L’image suivante, en dessous, au bas de la page – je m’y arrêtais longuement en retrouvant l’album, en examinais les détails surchargés et tous les personnages – est plus large et brusquement dédalique, menaçante, gorgée de marins et de pirates. Au centre, apparaît le personnage qui figurait sur l’image précédente. Ce sont ses traits, sa barbe, son chapeau, son sabre, sa bouche, et il a la même expression résolue dans le regard. Mais ce n’est plus réellement le Capitaine Haddock.

Son costume a changé, et le doigt tendu de sa main gauche est devenu un véritable pistolet, il le tient braqué devant lui.

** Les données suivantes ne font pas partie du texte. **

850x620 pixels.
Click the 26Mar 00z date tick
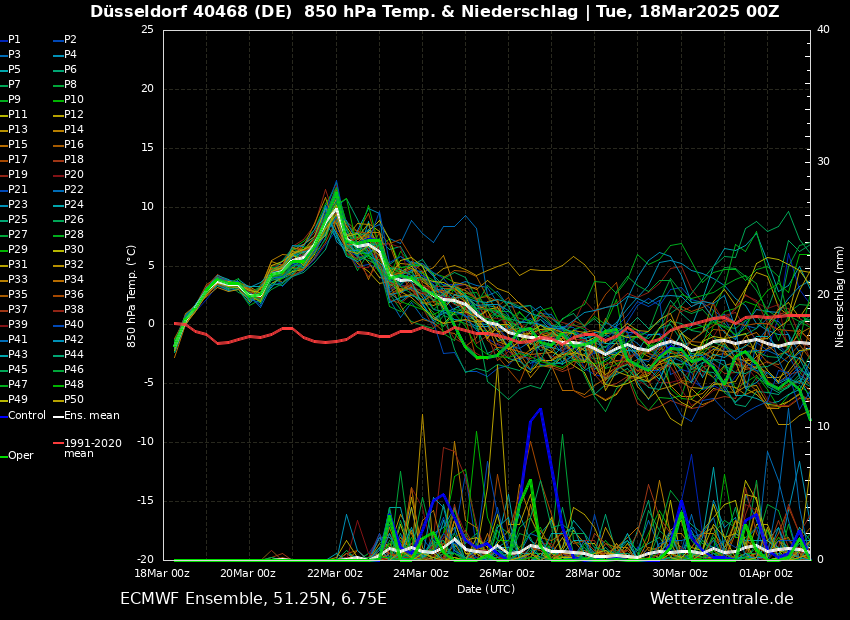[507, 574]
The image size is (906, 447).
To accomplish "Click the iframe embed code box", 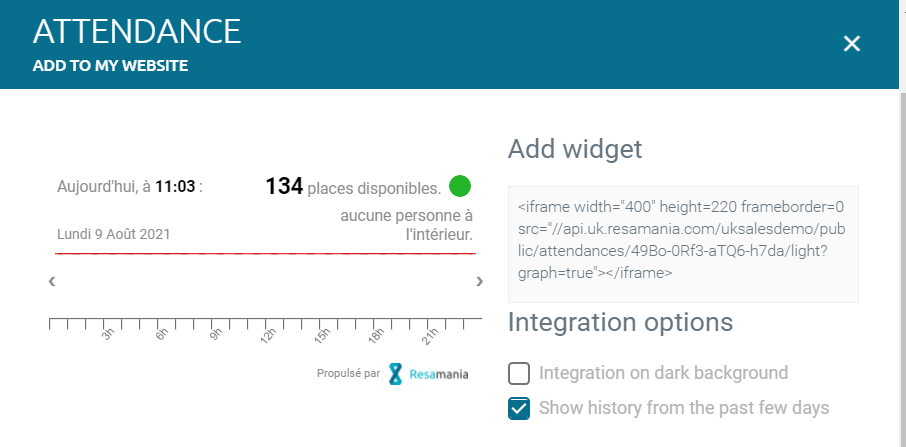I will (683, 244).
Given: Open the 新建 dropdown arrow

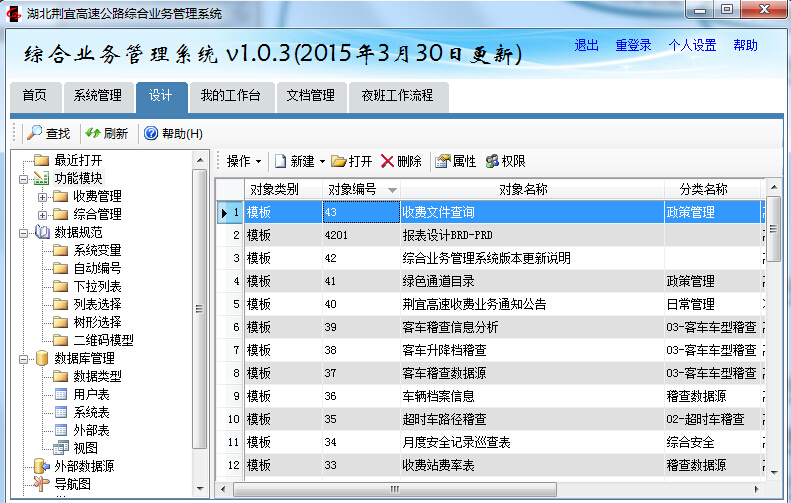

Tout autour, le décor aussi a changé, a brusquement fait place au pont d’un navire, la Licorne, et nous sommes au cœur de la bataille, celle que le personnage racontait, il est devenu son ancêtre, il est devenu ce qu’il racontait.

Alors, avec la sensation dans mon souffle d’une découverte, ouatée autour de ma peau et de mes yeux par l’air soudain qui semblait changer de nature, il me semblait toucher le secret de l’album comme la racine impalpable et flottante de tous les secrets déposés et conçus par les hommes. Je respirais un instant la substance des mystères et les formes au-dessus des substances, j’entrais dans la nébuleuse et la matière des surprises, comme de tous les mots écrits que je ne déchiffrais pas.

Je reposais le livre, le tenais dans mes mains. Sur la couverture à fond beige, couleur de parchemin et parchemin elle-même de trésors indiqués et cachés, le capitaine veillait de son sabre brandi sur le secret de la Licorne comme sur mes doigts qui savaient.

Il y avait des Folies en éclair, des zigzags finissant sous les cases blanches, chacune emplie de texte. Ruses, détours brusques dont j’ignorais alors la représentation proche de « foudre » d’une Olympe des tonnerres sans quoi je m’y serais perdu. Mais un charme sertissait ainsi de ce jet vif et blanc toutes les paroles des personnages, s’agitait frénétique entre les personnages comme sur le pont du navire.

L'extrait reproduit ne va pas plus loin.